Traditional biodiversity conservation methods usually focus on speciesism, which drives scientific efforts to protect specific organisms due to its familiarity or convenience to humans. This species inequality in scientific research which fails to look at the scale of habitat loss of silent species encouraged Qin, Hartley and Chen to research temporary spaces for these organisms.
After our investigations, we understood what we needed to do to protect an endangered species from losing habitat and extinction. The key objective of conservation is maintaining healthy populations and genetic diversity, which requires a healthy amount of habitats and connectivity between them, Qin, Hartley, and Chen told CLOT.
To better understand the living conditions of these species, the three designers conducted a multispecies ethnographic study in collaboration with an ash tree specialist and a mycologist. The designers identified acidity levels, moisture capacity, texture, and light levels as the key parameters determining these species’ living conditions.
Consisting of a multilayered material, the wearable is aimed at reproducing the ash tree habitat through biomimicry. A top concentrating lens layer matches the relatively high light intensity that the organisms receive on the bark, which results from the characteristic low canopy density of ash trees
Employing high-resolution patterning of thin polydimethylsiloxane (PDMS) films, the second structure replicates the bark’s topographic microstructure, which is crucial for cell attachment growth on the wearable. The base material, made of modified plaster, mimics the moisture-holding capacity and the slightly acidic pH level of the bark, enhancing the ability to thrive of the targeted organisms.
During the development process, the designers came across the habitat connectivity for these species to flourish and reproduce. Simulating natural interdependent networks through human social dynamics, Habitate draws on the idea of the human as a vehicle of nature. Worn around your arm, the ecological interaction of the species living in Habitate is mediated by human social interaction. A handshake, a hug, or a conversation facilitates spore dispersal, boosting genetic diversity and population growth. Creating new symbiotic relationships, the designers explore how “fusing their habitat with the human body will provide the species with a host which can support their survival.”

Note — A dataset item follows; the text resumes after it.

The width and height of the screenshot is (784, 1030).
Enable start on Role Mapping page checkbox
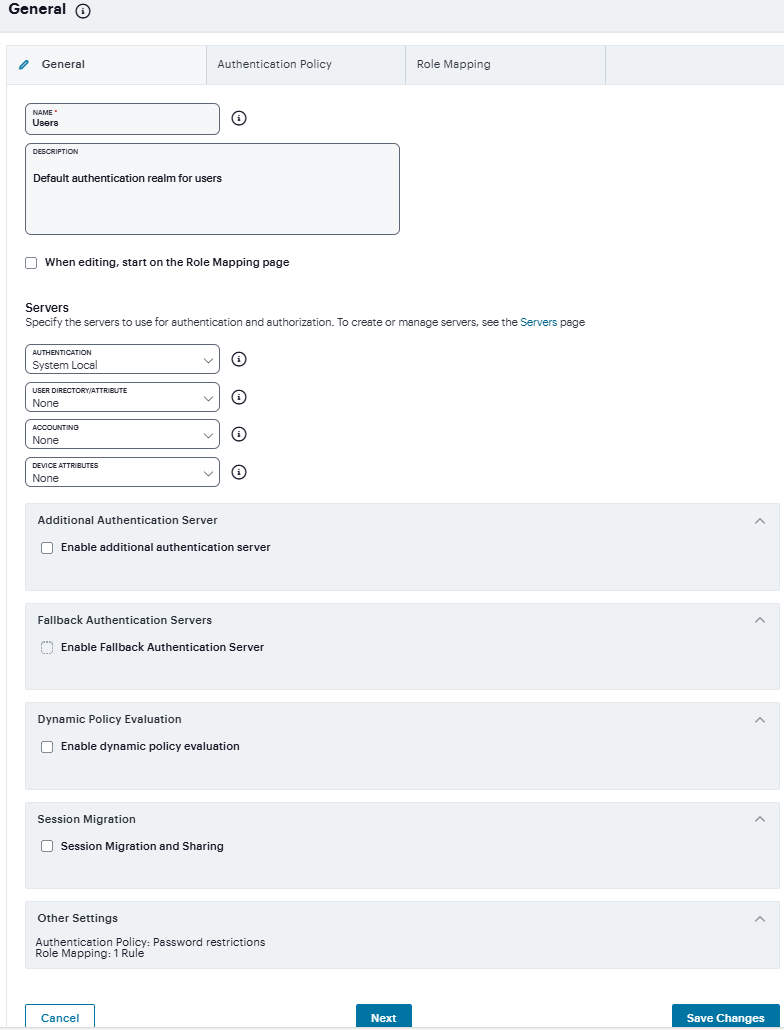(31, 263)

The varied backgrounds of the designers are reflected in the systematic approach employed for the design of Habitate. Coming from the environmental sciences, Chen pivoted their study towards design. Influenced by kin-centric ecology, cross-species language studies, and object-oriented ontology, she uses discursive design to render different imaginations of how human and nature might coexist together.
Throughout his electronic engineering degree, the technical expertise he learned led Hartley to Innovation Design Engineering to tackle problems at the intersection of design and technology, driven by his excitement for transdisciplinary collaborations. Qin has a more traditional ‘artistic background’, with a degree in product design and personal practice in UX design and fine art. We found each other because we all wanted to do something to expand our imagination […] We found we all had a similar level of curiosity, craziness and diverse skill sets to allow us to tackle a project from all angles – both rational and emotional.

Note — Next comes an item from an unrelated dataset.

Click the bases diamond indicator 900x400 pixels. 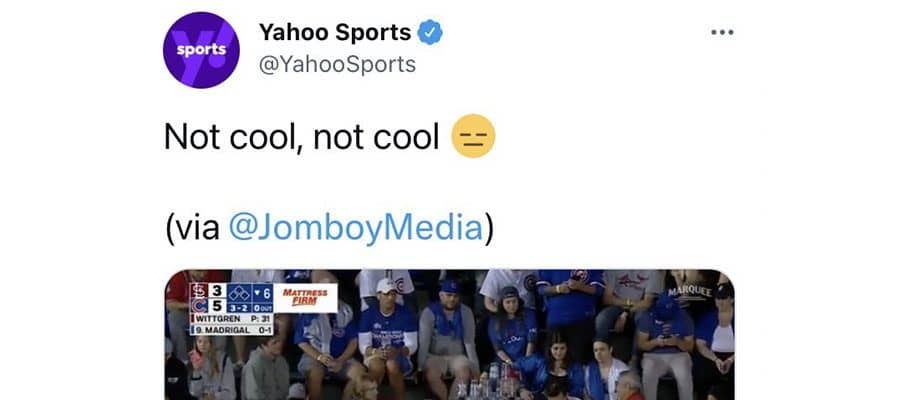pos(238,292)
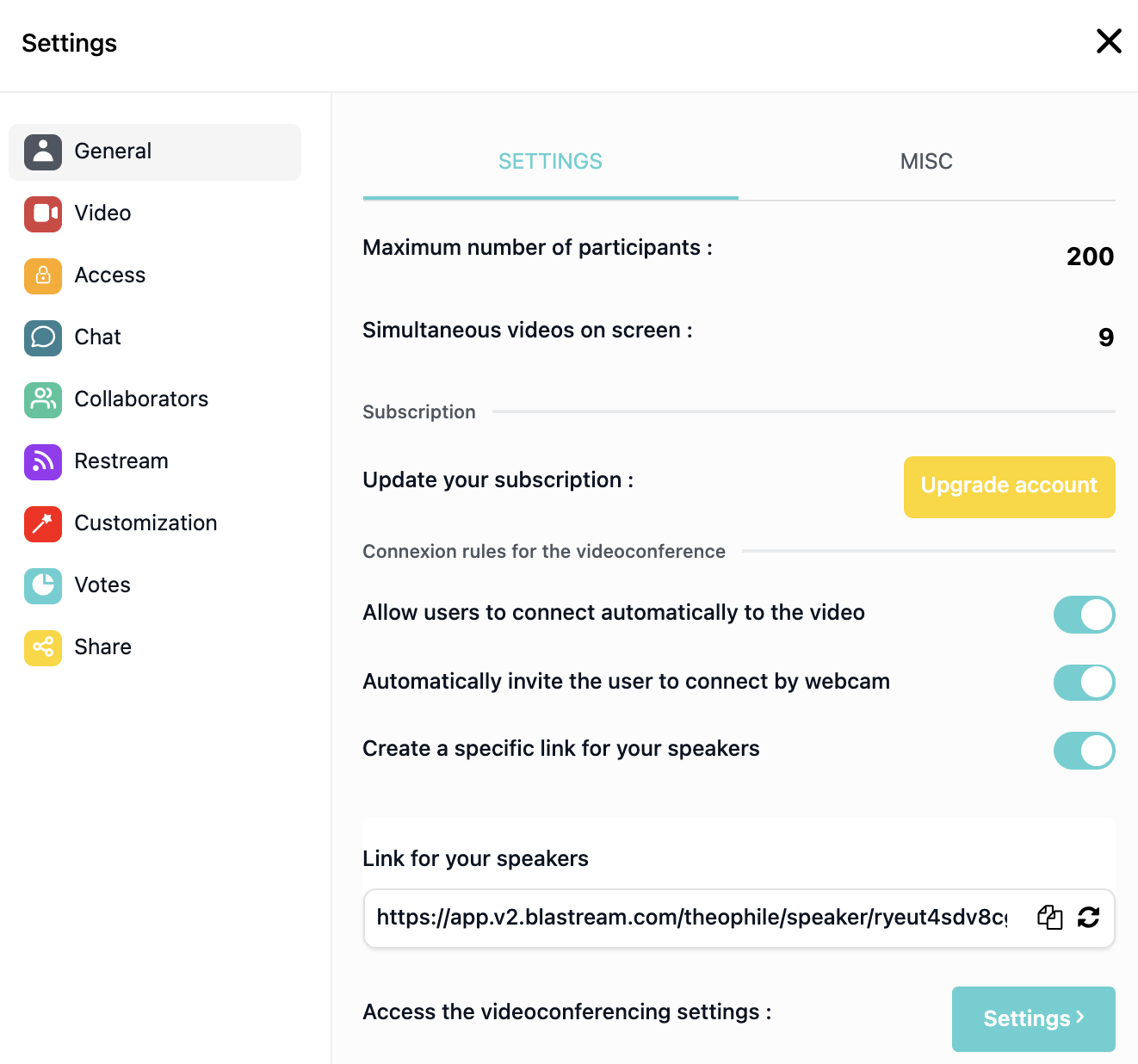Disable automatic connection to the video
The height and width of the screenshot is (1064, 1138).
(1084, 615)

Design provides the tools to contextualise and understand complex system-scale problems, empowering communities to ideate local solutions to global crises. Habitate mobilises the concept of symbiosis by mapping emerging symbiotic collectives to deepen our understanding of habitat loss’s cascading effects. Inviting people to be temporary hosts, and encouraging others to do the same allows us to play an active role in maintaining biodiversity and challenges our limited human-centred perception.
As the three designers remarked, the visible symbol of support for these species is further designed to create a cultural impact in addition to an ecological one. […] It’s critical not just to protect the physical presence of endangered species, but also their cultural and mental presence. […] Increase the sense of relevance and encourage active engagement in species conservation, leading to a better coordinating pattern between human and nature.